Why, then, will hon. Members not vote for the principle of the Bill on Second Reading? I am saying not that the Bill cannot be improved but that the Government will listen to ideas on how it can be improved—I can testify to that having had a conversation with the ministerial team today and fixed a meeting to walk through some of those improvements. On clause 6, for example, on the interpretation of EU law following departure, I have concerns that the lower courts will be required to follow retained EU case law and retained EU general principles. It appears that they will not be able to depart from EU case law but that the Supreme Court will. If a decision is taken by the lower courts on EU general principles, however, will the Supreme Court be able to depart on that basis?
There are issues to iron out, therefore, but notwithstanding all the intelligent arguments we have heard from lawyers in this place, the prime driver for me is the need to make suggestions and make this work. It behoves us to make it work. In a previous job, I took many cases through the court process, including the Supreme Court, and the more assistance we can give the Supreme Court with interpretation and the smooth administration of law, the greater the benefits we will all reap in the future.

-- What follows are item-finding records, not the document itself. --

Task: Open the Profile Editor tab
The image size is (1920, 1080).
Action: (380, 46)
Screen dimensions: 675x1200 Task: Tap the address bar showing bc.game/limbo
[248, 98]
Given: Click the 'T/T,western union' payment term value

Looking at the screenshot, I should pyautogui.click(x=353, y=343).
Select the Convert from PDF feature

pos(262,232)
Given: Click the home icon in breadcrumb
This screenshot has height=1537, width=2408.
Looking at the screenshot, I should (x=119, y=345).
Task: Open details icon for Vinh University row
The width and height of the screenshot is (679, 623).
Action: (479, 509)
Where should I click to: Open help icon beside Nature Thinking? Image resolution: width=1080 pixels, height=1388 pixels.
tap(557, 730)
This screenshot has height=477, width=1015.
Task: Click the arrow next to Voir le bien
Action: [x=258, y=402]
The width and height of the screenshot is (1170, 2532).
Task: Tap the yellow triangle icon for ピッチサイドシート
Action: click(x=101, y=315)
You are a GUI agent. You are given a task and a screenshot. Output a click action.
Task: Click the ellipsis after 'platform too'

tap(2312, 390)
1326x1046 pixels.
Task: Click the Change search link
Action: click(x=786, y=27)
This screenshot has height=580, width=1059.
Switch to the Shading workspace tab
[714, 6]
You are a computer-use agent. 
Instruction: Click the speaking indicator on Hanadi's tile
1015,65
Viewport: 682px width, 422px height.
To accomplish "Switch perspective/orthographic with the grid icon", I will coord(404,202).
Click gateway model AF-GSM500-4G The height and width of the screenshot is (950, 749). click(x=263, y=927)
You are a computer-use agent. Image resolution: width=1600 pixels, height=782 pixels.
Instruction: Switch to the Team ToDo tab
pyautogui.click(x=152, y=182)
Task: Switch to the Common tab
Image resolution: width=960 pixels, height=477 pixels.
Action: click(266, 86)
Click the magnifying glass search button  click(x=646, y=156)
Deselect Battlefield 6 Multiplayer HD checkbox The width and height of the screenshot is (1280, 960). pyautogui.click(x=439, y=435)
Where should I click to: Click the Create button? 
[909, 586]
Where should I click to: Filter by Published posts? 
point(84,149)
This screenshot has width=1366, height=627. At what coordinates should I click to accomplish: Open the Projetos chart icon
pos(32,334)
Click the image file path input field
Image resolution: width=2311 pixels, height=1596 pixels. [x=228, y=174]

But that is for another day. Tonight is all about whether we are willing to see all preserved EU rights and laws retained on day one, so as to deliver a smooth departure, retain the rights that many hon. Members want retained and ensure that we make a success of our leaving. I was willing to listen to other arguments, but I have heard none advanced, apart—I am afraid to say—from pure politics. I do not believe that our constituents, regardless of which way they voted, want politics on this subject; they want us to get on with the job and deliver a successful Brexit, not just for them but for the country and world at large.